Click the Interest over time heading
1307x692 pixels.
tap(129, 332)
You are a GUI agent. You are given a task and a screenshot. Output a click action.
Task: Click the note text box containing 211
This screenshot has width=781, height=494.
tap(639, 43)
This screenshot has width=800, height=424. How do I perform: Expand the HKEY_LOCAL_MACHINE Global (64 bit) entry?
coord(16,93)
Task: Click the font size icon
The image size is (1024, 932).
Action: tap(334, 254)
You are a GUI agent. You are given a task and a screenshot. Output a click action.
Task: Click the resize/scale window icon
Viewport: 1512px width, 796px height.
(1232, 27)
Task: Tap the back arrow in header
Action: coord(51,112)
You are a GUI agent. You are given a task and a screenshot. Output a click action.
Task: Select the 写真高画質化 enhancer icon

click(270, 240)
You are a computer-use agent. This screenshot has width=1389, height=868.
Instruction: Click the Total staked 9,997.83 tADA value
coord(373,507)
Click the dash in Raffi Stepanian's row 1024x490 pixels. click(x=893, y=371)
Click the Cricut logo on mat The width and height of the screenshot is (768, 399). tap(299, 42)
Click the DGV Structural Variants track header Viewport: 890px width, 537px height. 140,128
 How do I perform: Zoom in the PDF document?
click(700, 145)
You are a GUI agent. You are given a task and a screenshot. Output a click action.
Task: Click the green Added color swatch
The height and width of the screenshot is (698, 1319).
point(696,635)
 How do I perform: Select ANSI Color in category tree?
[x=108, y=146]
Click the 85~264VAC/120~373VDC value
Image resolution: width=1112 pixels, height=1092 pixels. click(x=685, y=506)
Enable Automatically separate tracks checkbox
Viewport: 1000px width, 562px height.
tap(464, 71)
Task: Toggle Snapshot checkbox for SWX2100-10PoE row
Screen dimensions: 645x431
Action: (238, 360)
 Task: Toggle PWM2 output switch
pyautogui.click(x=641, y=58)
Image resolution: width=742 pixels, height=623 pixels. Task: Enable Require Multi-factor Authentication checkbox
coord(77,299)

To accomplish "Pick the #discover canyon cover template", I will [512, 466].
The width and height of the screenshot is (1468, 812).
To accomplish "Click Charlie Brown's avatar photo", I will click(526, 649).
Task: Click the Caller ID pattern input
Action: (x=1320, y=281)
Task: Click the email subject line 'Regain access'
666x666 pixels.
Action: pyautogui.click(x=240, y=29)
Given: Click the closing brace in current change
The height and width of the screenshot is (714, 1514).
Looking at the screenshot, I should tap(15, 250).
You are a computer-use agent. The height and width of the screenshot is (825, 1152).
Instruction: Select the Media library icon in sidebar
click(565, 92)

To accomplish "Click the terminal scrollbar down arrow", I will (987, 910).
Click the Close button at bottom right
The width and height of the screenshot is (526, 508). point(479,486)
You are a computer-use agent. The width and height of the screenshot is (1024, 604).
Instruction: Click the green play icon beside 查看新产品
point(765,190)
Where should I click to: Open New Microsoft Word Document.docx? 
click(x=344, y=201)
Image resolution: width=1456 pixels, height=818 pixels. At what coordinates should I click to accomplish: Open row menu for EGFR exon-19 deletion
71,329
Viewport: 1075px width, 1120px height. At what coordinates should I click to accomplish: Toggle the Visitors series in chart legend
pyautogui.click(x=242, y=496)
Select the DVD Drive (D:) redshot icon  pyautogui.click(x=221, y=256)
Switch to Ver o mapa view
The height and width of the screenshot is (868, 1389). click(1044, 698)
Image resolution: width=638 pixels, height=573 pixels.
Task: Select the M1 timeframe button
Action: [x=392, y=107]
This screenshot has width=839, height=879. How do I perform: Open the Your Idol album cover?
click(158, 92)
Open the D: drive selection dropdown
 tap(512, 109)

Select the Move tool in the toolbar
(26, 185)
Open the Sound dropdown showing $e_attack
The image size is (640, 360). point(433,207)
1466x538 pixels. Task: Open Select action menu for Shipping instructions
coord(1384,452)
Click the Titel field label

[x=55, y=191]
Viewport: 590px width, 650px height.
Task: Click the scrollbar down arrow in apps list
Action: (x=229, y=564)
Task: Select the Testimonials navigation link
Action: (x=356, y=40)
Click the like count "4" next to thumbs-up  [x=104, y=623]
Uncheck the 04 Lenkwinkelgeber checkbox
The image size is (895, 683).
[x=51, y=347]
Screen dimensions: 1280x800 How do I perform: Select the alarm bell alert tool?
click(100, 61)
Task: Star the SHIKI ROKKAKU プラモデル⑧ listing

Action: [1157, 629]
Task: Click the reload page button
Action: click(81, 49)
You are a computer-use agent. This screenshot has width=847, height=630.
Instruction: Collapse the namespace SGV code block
···
Task to carry out
The data given before this task must be transcribed exactly and in full.

Answer to this exercise
Click the Interest over time heading
1307x692 pixels.
tap(129, 332)
You are a GUI agent. You are given a task and a screenshot. Output a click action.
Task: Click the note text box containing 211
This screenshot has width=781, height=494.
tap(639, 43)
This screenshot has width=800, height=424. How do I perform: Expand the HKEY_LOCAL_MACHINE Global (64 bit) entry?
coord(16,93)
Task: Click the font size icon
The image size is (1024, 932).
Action: tap(334, 254)
You are a GUI agent. You are given a task and a screenshot. Output a click action.
Task: Click the resize/scale window icon
Viewport: 1512px width, 796px height.
(1232, 27)
Task: Tap the back arrow in header
Action: coord(51,112)
You are a GUI agent. You are given a task and a screenshot. Output a click action.
Task: Select the 写真高画質化 enhancer icon

click(270, 240)
You are a computer-use agent. This screenshot has width=1389, height=868.
Instruction: Click the Total staked 9,997.83 tADA value
coord(373,507)
Click the dash in Raffi Stepanian's row 1024x490 pixels. click(x=893, y=371)
Click the Cricut logo on mat The width and height of the screenshot is (768, 399). tap(299, 42)
Click the DGV Structural Variants track header Viewport: 890px width, 537px height. 140,128
 How do I perform: Zoom in the PDF document?
click(700, 145)
You are a GUI agent. You are given a task and a screenshot. Output a click action.
Task: Click the green Added color swatch
The height and width of the screenshot is (698, 1319).
point(696,635)
 How do I perform: Select ANSI Color in category tree?
[x=108, y=146]
Click the 85~264VAC/120~373VDC value
Image resolution: width=1112 pixels, height=1092 pixels. click(x=685, y=506)
Enable Automatically separate tracks checkbox
Viewport: 1000px width, 562px height.
tap(464, 71)
Task: Toggle Snapshot checkbox for SWX2100-10PoE row
Screen dimensions: 645x431
Action: (238, 360)
 Task: Toggle PWM2 output switch
pyautogui.click(x=641, y=58)
Image resolution: width=742 pixels, height=623 pixels. Task: Enable Require Multi-factor Authentication checkbox
coord(77,299)

To accomplish "Pick the #discover canyon cover template", I will [512, 466].
The width and height of the screenshot is (1468, 812).
To accomplish "Click Charlie Brown's avatar photo", I will click(526, 649).
Task: Click the Caller ID pattern input
Action: (x=1320, y=281)
Task: Click the email subject line 'Regain access'
666x666 pixels.
Action: pyautogui.click(x=240, y=29)
Given: Click the closing brace in current change
The height and width of the screenshot is (714, 1514).
Looking at the screenshot, I should tap(15, 250).
You are a computer-use agent. The height and width of the screenshot is (825, 1152).
Instruction: Select the Media library icon in sidebar
click(565, 92)

To accomplish "Click the terminal scrollbar down arrow", I will (987, 910).
Click the Close button at bottom right
The width and height of the screenshot is (526, 508). point(479,486)
You are a computer-use agent. The width and height of the screenshot is (1024, 604).
Instruction: Click the green play icon beside 查看新产品
point(765,190)
Where should I click to: Open New Microsoft Word Document.docx? 
click(x=344, y=201)
Image resolution: width=1456 pixels, height=818 pixels. At what coordinates should I click to accomplish: Open row menu for EGFR exon-19 deletion
71,329
Viewport: 1075px width, 1120px height. At what coordinates should I click to accomplish: Toggle the Visitors series in chart legend
pyautogui.click(x=242, y=496)
Select the DVD Drive (D:) redshot icon  pyautogui.click(x=221, y=256)
Switch to Ver o mapa view
The height and width of the screenshot is (868, 1389). click(1044, 698)
Image resolution: width=638 pixels, height=573 pixels.
Task: Select the M1 timeframe button
Action: [x=392, y=107]
This screenshot has width=839, height=879. How do I perform: Open the Your Idol album cover?
click(158, 92)
Open the D: drive selection dropdown
 tap(512, 109)

Select the Move tool in the toolbar
(26, 185)
Open the Sound dropdown showing $e_attack
The image size is (640, 360). point(433,207)
1466x538 pixels. Task: Open Select action menu for Shipping instructions
coord(1384,452)
Click the Titel field label

[x=55, y=191]
Viewport: 590px width, 650px height.
Task: Click the scrollbar down arrow in apps list
Action: (x=229, y=564)
Task: Select the Testimonials navigation link
Action: (x=356, y=40)
Click the like count "4" next to thumbs-up  [x=104, y=623]
Uncheck the 04 Lenkwinkelgeber checkbox
The image size is (895, 683).
[x=51, y=347]
Screen dimensions: 1280x800 How do I perform: Select the alarm bell alert tool?
click(100, 61)
Task: Star the SHIKI ROKKAKU プラモデル⑧ listing

Action: [1157, 629]
Task: Click the reload page button
Action: click(81, 49)
You are a computer-use agent. This screenshot has width=847, height=630.
Instruction: Collapse the namespace SGV code block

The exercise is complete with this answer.